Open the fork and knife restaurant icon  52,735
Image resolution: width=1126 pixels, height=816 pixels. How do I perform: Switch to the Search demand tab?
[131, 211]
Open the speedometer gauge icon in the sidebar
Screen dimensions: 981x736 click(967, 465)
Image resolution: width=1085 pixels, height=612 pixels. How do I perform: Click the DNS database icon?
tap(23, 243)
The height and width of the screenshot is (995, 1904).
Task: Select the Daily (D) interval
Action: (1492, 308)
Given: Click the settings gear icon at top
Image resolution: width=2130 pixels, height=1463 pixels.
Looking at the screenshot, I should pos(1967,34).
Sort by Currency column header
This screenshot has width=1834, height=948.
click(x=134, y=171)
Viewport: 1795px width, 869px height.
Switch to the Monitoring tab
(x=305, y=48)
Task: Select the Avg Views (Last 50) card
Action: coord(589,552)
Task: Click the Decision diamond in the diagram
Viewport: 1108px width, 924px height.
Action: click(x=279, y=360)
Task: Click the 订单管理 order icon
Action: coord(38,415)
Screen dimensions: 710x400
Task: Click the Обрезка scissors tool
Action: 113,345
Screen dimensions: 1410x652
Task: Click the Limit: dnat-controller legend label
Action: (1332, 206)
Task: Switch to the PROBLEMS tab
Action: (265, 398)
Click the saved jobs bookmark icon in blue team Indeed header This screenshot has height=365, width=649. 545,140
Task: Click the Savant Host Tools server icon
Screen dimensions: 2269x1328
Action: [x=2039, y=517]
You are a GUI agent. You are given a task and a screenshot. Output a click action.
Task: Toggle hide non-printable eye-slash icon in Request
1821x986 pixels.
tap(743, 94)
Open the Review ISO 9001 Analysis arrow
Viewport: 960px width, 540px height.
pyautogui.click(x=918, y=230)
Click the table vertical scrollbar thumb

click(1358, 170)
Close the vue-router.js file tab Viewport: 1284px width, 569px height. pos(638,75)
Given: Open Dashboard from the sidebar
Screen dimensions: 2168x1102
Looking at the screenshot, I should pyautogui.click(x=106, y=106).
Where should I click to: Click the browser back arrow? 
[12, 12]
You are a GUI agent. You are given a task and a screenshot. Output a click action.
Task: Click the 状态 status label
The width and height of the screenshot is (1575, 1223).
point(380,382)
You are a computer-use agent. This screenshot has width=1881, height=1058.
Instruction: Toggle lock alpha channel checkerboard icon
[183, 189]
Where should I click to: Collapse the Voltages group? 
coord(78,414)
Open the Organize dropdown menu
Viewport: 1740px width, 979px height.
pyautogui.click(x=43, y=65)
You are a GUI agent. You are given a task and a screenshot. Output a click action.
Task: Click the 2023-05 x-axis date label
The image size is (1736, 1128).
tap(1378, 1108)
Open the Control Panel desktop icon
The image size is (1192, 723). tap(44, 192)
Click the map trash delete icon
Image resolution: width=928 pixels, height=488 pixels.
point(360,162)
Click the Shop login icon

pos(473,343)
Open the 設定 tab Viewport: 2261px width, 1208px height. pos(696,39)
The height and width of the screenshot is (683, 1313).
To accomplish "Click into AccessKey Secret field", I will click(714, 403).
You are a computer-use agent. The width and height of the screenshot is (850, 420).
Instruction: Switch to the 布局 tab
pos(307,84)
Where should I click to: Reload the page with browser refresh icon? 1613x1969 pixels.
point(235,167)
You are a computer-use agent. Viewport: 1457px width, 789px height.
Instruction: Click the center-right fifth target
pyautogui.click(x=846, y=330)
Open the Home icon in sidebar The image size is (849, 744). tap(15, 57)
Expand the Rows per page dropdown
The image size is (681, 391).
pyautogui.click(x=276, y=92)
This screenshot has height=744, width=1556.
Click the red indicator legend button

■ ■ ■ ■ ■ ■ ■

Only one stretch is wanted, so please give again exactly the lines from the start of the data through the line containing "Task: Click the Decision", both ends included.

**Solution**
Open the fork and knife restaurant icon  52,735
Image resolution: width=1126 pixels, height=816 pixels. How do I perform: Switch to the Search demand tab?
[131, 211]
Open the speedometer gauge icon in the sidebar
Screen dimensions: 981x736 click(967, 465)
Image resolution: width=1085 pixels, height=612 pixels. How do I perform: Click the DNS database icon?
tap(23, 243)
The height and width of the screenshot is (995, 1904).
Task: Select the Daily (D) interval
Action: (1492, 308)
Given: Click the settings gear icon at top
Image resolution: width=2130 pixels, height=1463 pixels.
Looking at the screenshot, I should pos(1967,34).
Sort by Currency column header
This screenshot has width=1834, height=948.
click(x=134, y=171)
Viewport: 1795px width, 869px height.
Switch to the Monitoring tab
(x=305, y=48)
Task: Select the Avg Views (Last 50) card
Action: coord(589,552)
Task: Click the Decision diamond in the diagram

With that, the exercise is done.